The Mid-America Air Museum has been undergoing projects during the past several months and soon, one of the museum’s most popular annual events will be returning. 

The First LEGO League robotics tournament will be taking place all day Saturday, March 23 at MAAM and MAAM staff is excited to see how this year turns out. 

“This year's themes are about space, with the older children's theme being 'Into Orbit' and the younger children's theme being 'Moon Mission,' and their project involves researching different facets of space,” MAAM Curator Peggy McCulley said. “We've got one team research what space travel does to our eyes, and they'll be presenting that to the judges. The morning activities will include judging of the core values of the project, which the teams have to research and report on, and every team member has to speak and then they're also judged on robotic design. Then in the afternoon we'll have the tournament tables set up for the actual robotics tournament and each team will compete three separate times that afternoon. Each team will have two and a half minutes for their robot to complete various tasks and things like that. And the cool thing is nothing is remote-controlled, the competitors have to design, build and program their robot to do the tasks.”

This is the museum’s seventh year of doing the tournament and has 36 teams signed up for this year's event, which is the most in the tournament’s history. There are 24 FLL teams and 12 FLL Junior teams, and McCulley said the teams come from as far away as Campo, Colo., Booker, Texas, and Sterling, Texas, along with several teams from Oklahoma and several from other local areas in Kansas, including four teams from Liberal. 

“It's really a big variety, which is great. Everyone is welcome, it is a free day for the public,” McCulley said. “In the afternoon is when the public will see the most of what will be going on that day. The bleachers will be filled with other children and coaches and family members and the general public. When the teams are at the tournament tables it's very intense for them because they're working so hard to make sure their robots do what they're supposed to do. And there have been times where that's been unsuccessful but when that light bulb goes off, they're so elated and excited.
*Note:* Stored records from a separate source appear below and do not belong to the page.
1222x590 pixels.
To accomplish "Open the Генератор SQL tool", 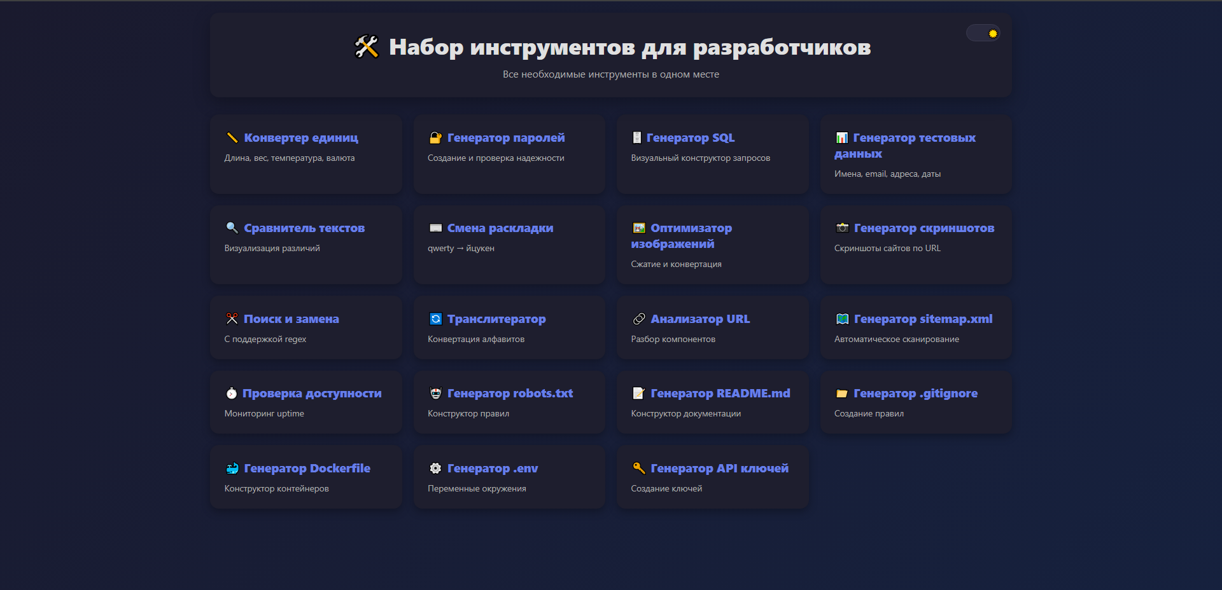I will [x=712, y=154].
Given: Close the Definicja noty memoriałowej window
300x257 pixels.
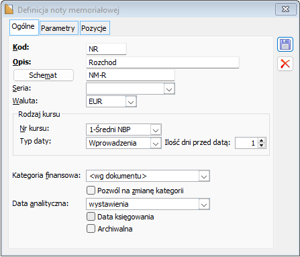Looking at the screenshot, I should (x=286, y=9).
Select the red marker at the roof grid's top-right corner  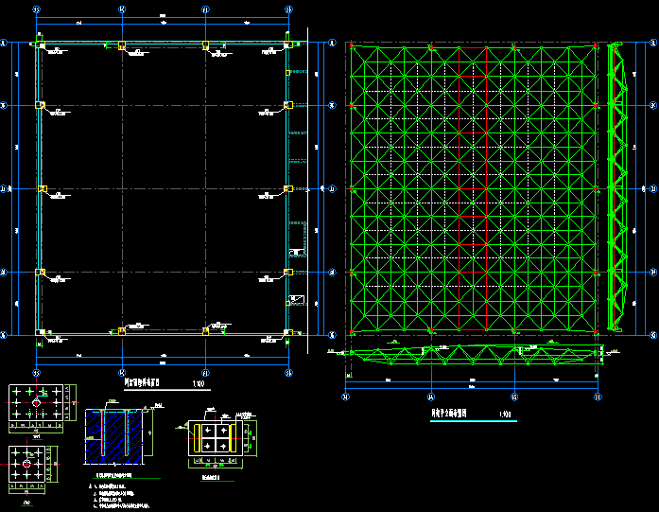(x=596, y=44)
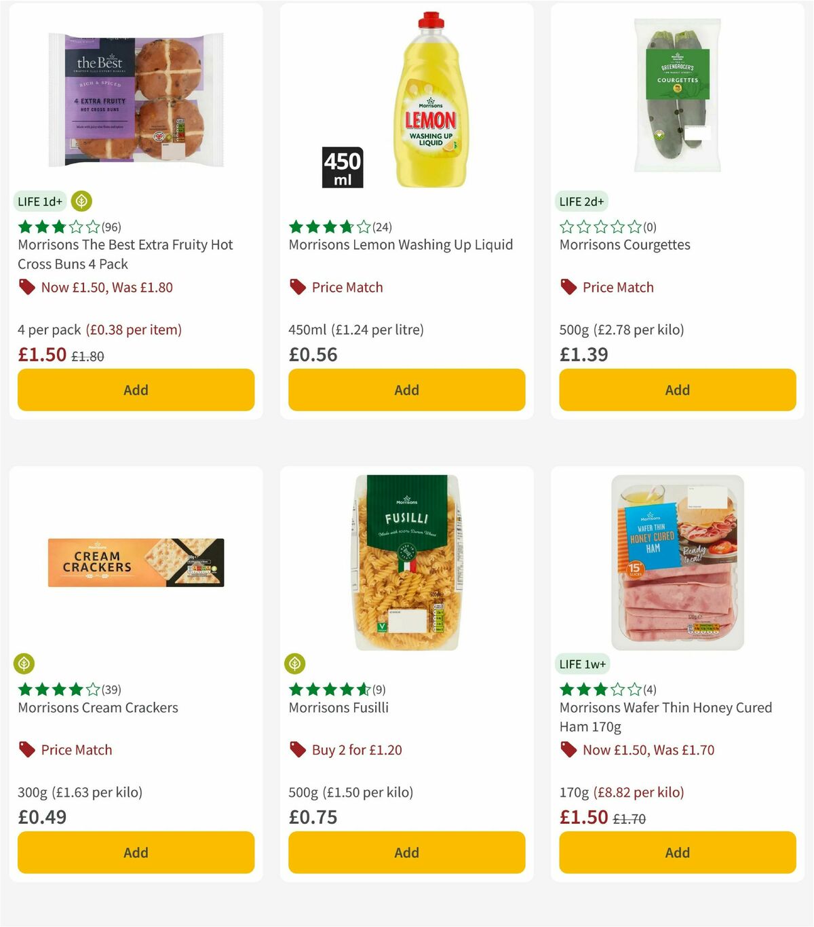
Task: Click the Price Match tag icon on Courgettes
Action: tap(568, 287)
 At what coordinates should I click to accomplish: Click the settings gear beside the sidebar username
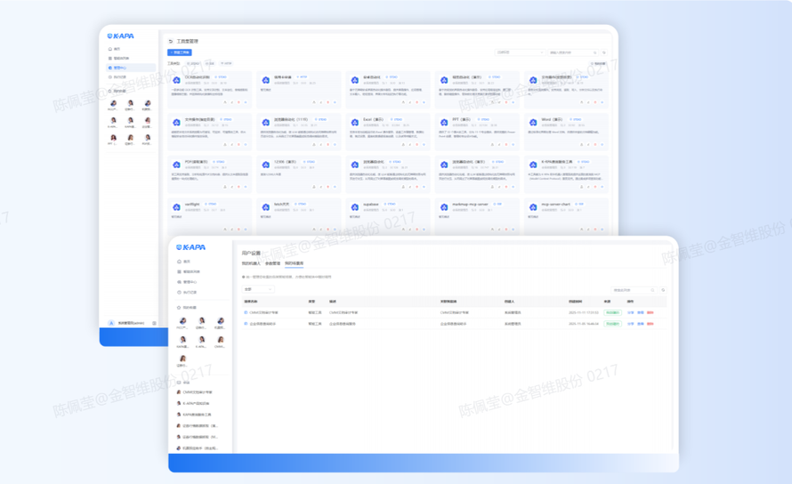pos(154,323)
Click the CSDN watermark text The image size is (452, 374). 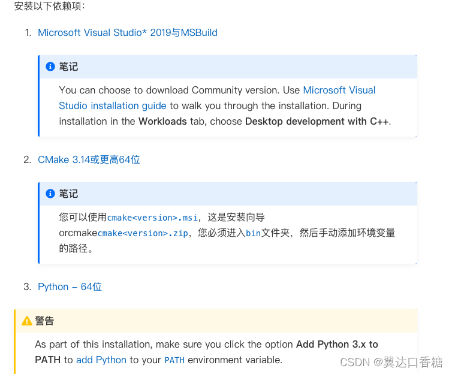pyautogui.click(x=391, y=362)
It can get kind of noisy in here because of everything going on.”

McCulley also talked about some of the changes she has seen with the tournament during the event’s tenure with the museum. 

“We started this out with only four teams and now we're up to 36 teams for this year,” McCulley said. “We've grown so much and we've challenged ourselves to meet all of that. We've also seen changes in the children themselves – they'll come in and have no idea what they're getting in to and they've had to learn how to deal with other certain topics rather quickly like natural disasters and animals and hydrodynamics, and by the time they age out, they're completely different because they have more confidence and self-assurance and a larger world view. I get the fun part of working with the LEGOs and making sure everything's where it should be, so that's always really fun to be in charge of.”

McCulley said the community is encouraged and invited to attend the tournament and see everything that goes on. 

“We would love to have the public come and see what we're doing with all of this and see how the team members act,” McCulley said. “One major part of this program is cooperation with everyone and the teams all have to learn how to work with each other and help if necessary. It's not really an athletic event where you're looking to beat your opponent(s), it's a competition more against yourself to better yourself. We'd love to have the public come out and cheer for the teams, they need support and encouragement and it would be great to see lots of support out here. And if robotics isn't really your thing, you can come out and just tour the museum and see our collection and see what all is going on. Like I said, everyone is welcome, it is a free day for the public.”